Stable-SCore: A Stable Registration-based Framework for 3D Shape Correspondence
Haolin Liu, Xiaohang Zhan, Zizheng Yan, Zhongjin Luo, Yuxin Wen, Xiaoguang Han
TL;DR
Stable-SCore rethinks 3D shape correspondence by combining a 2D foundation-model-based 2D character correspondence with a Semantic Flow Guided Registration that uses Neural Jacobian Fields for stable, dense 3D alignment under non-isometric deformations. The method trains a 2D adapter to produce robust semantic flows from multi-view renders and supervises differentiable 3D registration with geometry and flow losses, achieving state-of-the-art performance on non-isometric benchmarks and enabling downstream tasks like re-topology and texture transfer. A key contribution is the Character in-the-Wild (CharW) benchmark, designed to stress non-isometric variations and realism, helping drive progress in practical character correspondence. The work demonstrates that leveraging 2D foundation-model features for 2D-to-3D supervision, coupled with a stable deformation model and careful regularization, yields robust 3D correspondences that generalize across domains and support a range of applications.
Abstract
Establishing character shape correspondence is a critical and fundamental task in computer vision and graphics, with diverse applications including re-topology, attribute transfer, and shape interpolation.

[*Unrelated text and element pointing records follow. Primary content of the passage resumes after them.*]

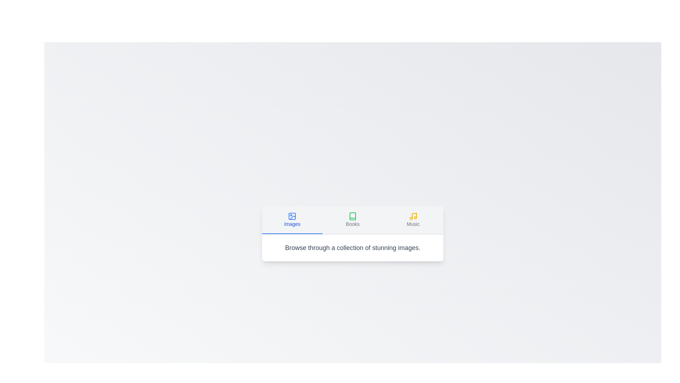 This screenshot has width=680, height=383. Describe the element at coordinates (292, 219) in the screenshot. I see `the Images tab to observe the visual feedback` at that location.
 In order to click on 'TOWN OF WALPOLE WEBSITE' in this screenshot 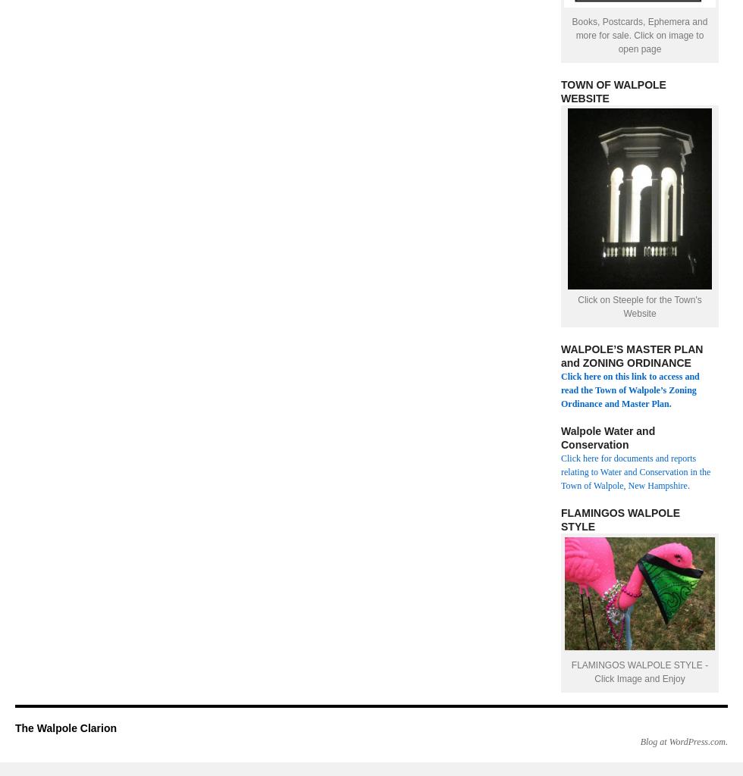, I will do `click(612, 92)`.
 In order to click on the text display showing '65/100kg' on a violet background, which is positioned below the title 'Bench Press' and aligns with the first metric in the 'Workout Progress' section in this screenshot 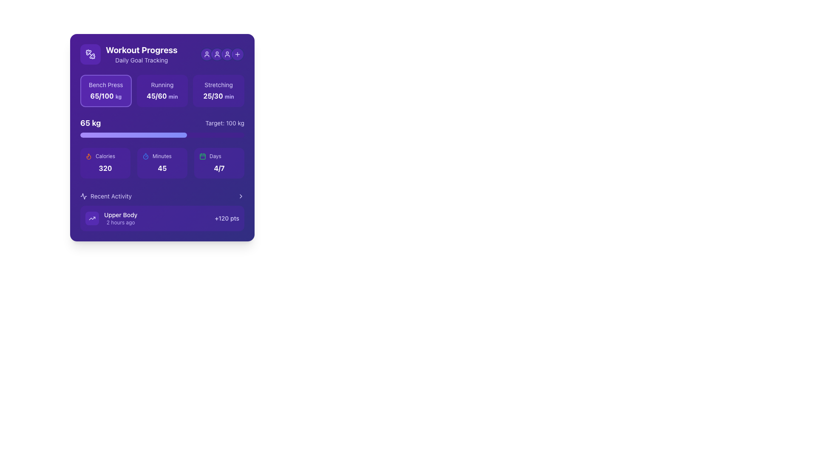, I will do `click(105, 96)`.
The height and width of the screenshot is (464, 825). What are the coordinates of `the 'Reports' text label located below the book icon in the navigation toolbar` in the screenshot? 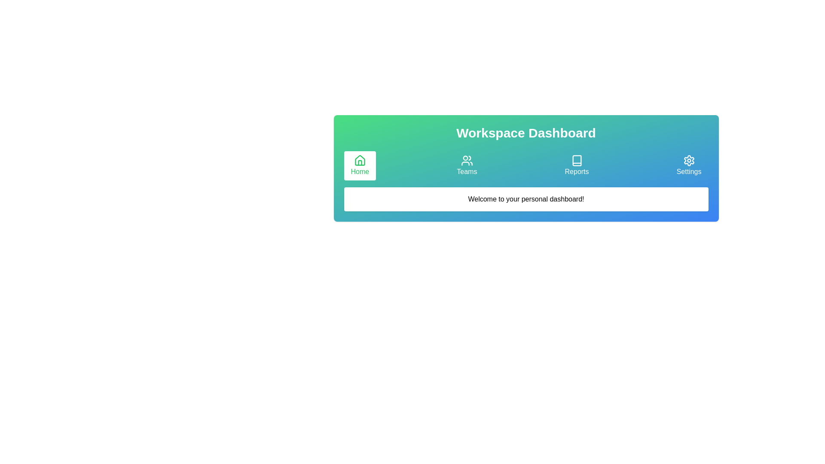 It's located at (577, 172).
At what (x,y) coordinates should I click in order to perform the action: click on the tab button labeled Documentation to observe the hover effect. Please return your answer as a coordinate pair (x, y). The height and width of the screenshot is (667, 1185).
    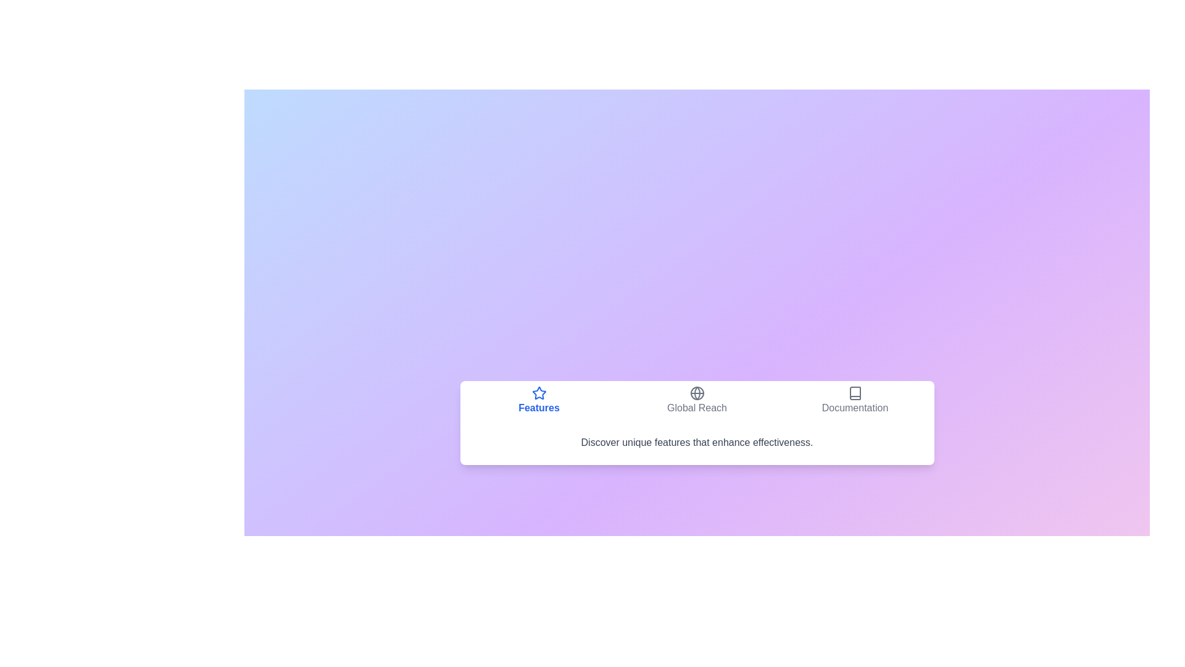
    Looking at the image, I should click on (854, 400).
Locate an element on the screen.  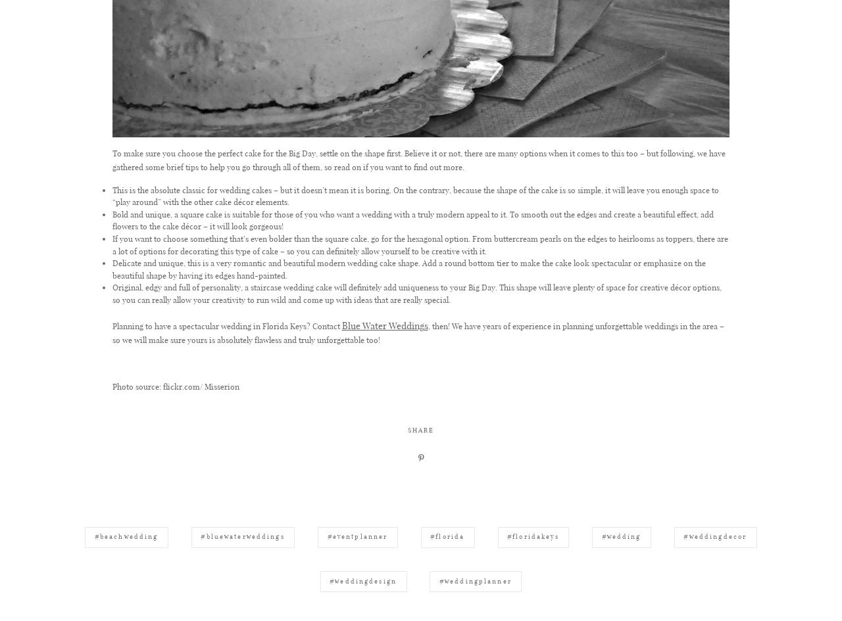
', then! We have years of experience in planning unforgettable weddings in the area – so we will make sure yours is absolutely flawless and truly unforgettable too!' is located at coordinates (111, 331).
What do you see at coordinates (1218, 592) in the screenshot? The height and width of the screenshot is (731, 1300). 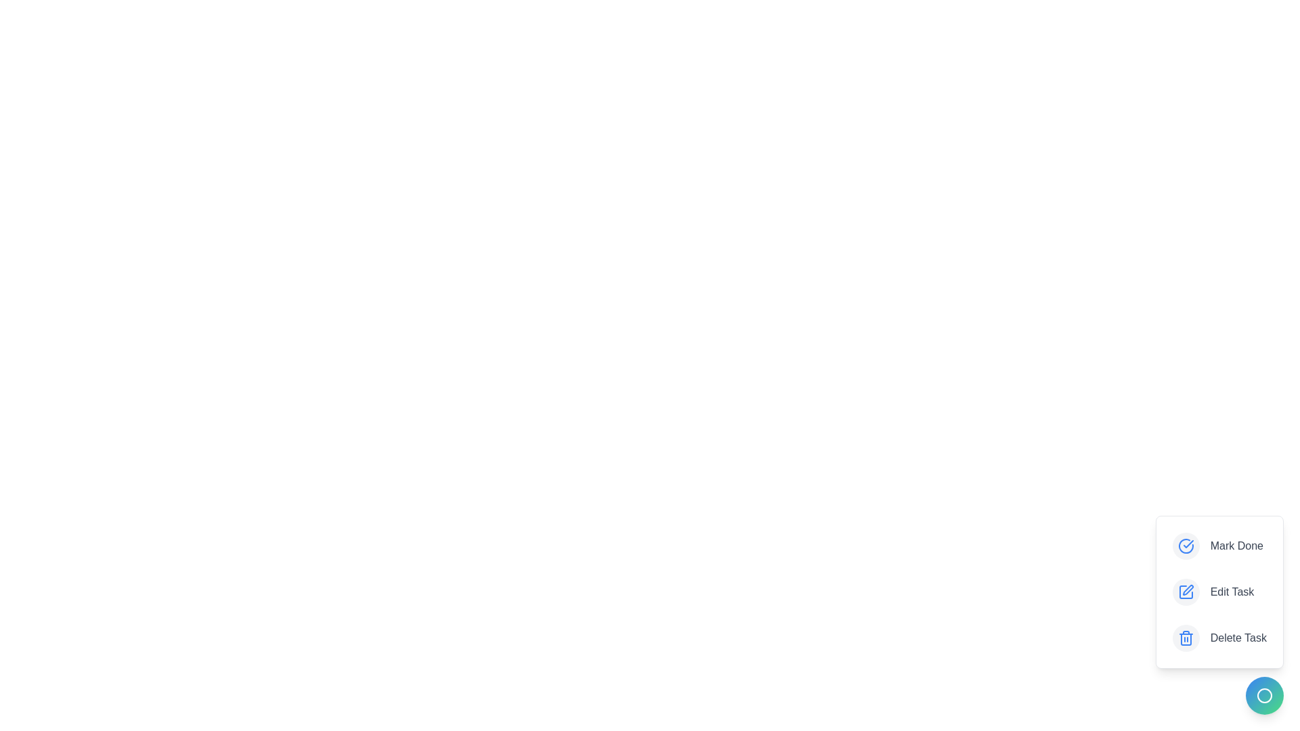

Current dominant functional map methods, while effective in controlled scenarios, struggle in real situations with more complex challenges such as non-isometric shape discrepancies. In response, we revisit registration-for-correspondence methods and tap their potential for more stable shape correspondence estimation. To overcome their common issues including unstable deformations and the necessity for careful pre-alignment or high-quality initial 3D correspondences, we introduce Stable-SCore: A Stable Registration-based Framework for 3D Shape Correspondence. We first re-purpose a foundation model for 2D character correspondence that ensures reliable and stable 2D mappings. Crucially, we propose a novel Semantic Flow Guided Registration approach that leverages 2D correspondence to guide mesh deformations. Our framework significantly surpasses existing methods in challenging scenarios, and brings possibilities for a wide array of real applications, as demonstrated in our results.